L'œuvre est un tirage au charbon d'une photographie réalisée à la Roseraie du Val-de-Marne. Cette image fictive est constituée de six roses provenant chacune de variétés différentes.
Le noir et blanc, ainsi que le cadrage resserré sur la rose, accentuent l’aspect fragile, éphémère de cette fleur dont les pétales semblent faner sous nos yeux. La forme nouvelle donnée au rosier figuré dans l’estampe, passe tout d’abord inaperçue, pour l’œil du regardeur. La technique artisanale utilisée donne des variations à chaque tirage.
Il s’agit d’un tirage au papier salé viré à l’or, procédé alternatif de photographie inventé au milieu du XIXe siècle, pratiqué quelques décennies, en pleine mode des cultures de rose. L’esthétique datée de l’image, ainsi que son format (A5), ne révèlent pas directement la nature artificielle de l’image, son sens se délivrant par strates.
Interprétation de l'oeuvre
Les rosiers cultivés sont le résultat de plusieurs millénaires de transformations, d’abord empiriques puis par hybridation (procédé très populaire à partir du milieu du XIXe siècle).
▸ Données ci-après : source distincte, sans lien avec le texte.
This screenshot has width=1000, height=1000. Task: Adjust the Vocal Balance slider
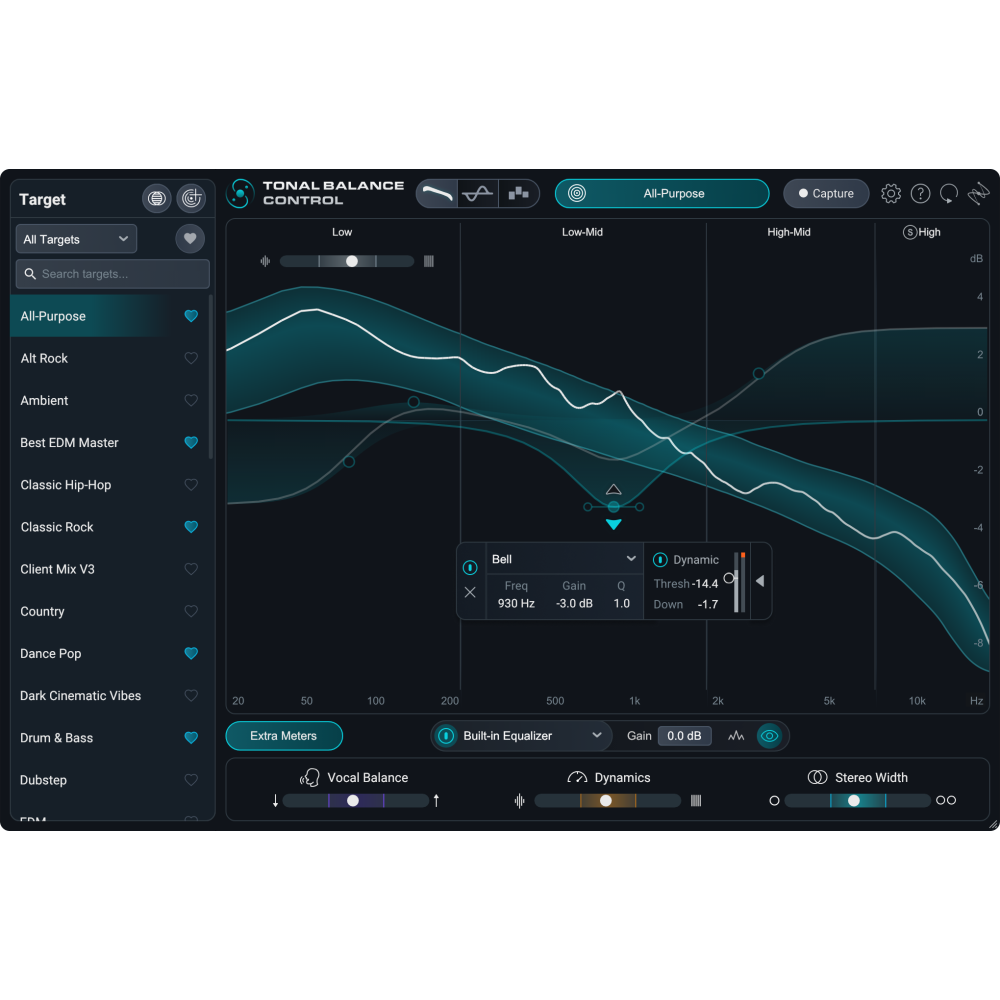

Cette rose entièrement artificielle questionne sur ce que l’on perçoit comme naturel.
Cristiana Oghina-Pavie, maîtresse de conférences en histoire contemporaine à l'Université d'Angers, écrit dans son étude Les rosiers entre horticulture et science au XIXe siècle : « Les rosiers, par la différence visible entre les formes spontanées et les formes cultivées, sont un des exemples les plus parlants de la difficulté de penser les végétaux dans leur généralité [...]. Dans leur course à la nouveauté, les horticulteurs sont très attentifs à l’apparition des formes nouvelles, insolites, originales et curieuses, que les botanistes considèrent comme étant des monstruosités. Comme dans d’autres domaines de la botanique, de la zoologie et de l’anatomie humaine l’observation de malformations, accidents et monstruosités est liée à la préoccupation pour la compréhension de l’évolution des organes. ».
Roman Moriceau pose ainsi cette question : les espèces modifiées par l’Homme font-elles toujours partie de la Nature, en ce qu’elles sont du « vivant », ou appartiennent-elles à un autre domaine, à mi-chemin entre organique et artificiel ?
L'artiste
Roman Moriceau s’intéresse à la botanique, fleurs, plantes, organismes, exploités à outrance dans une économie mondialisée. Par le biais d’impressions esthétiquement séduisantes, faisant souvent appel à des techniques anciennes et fragiles, il met en lumière la marchandisation qui s’est établie autour des fleurs et comment celle-ci participe à son extinction.
L'estampe a été exposée au MAC VAL, musée d'art contemporain du Val-de-Marne.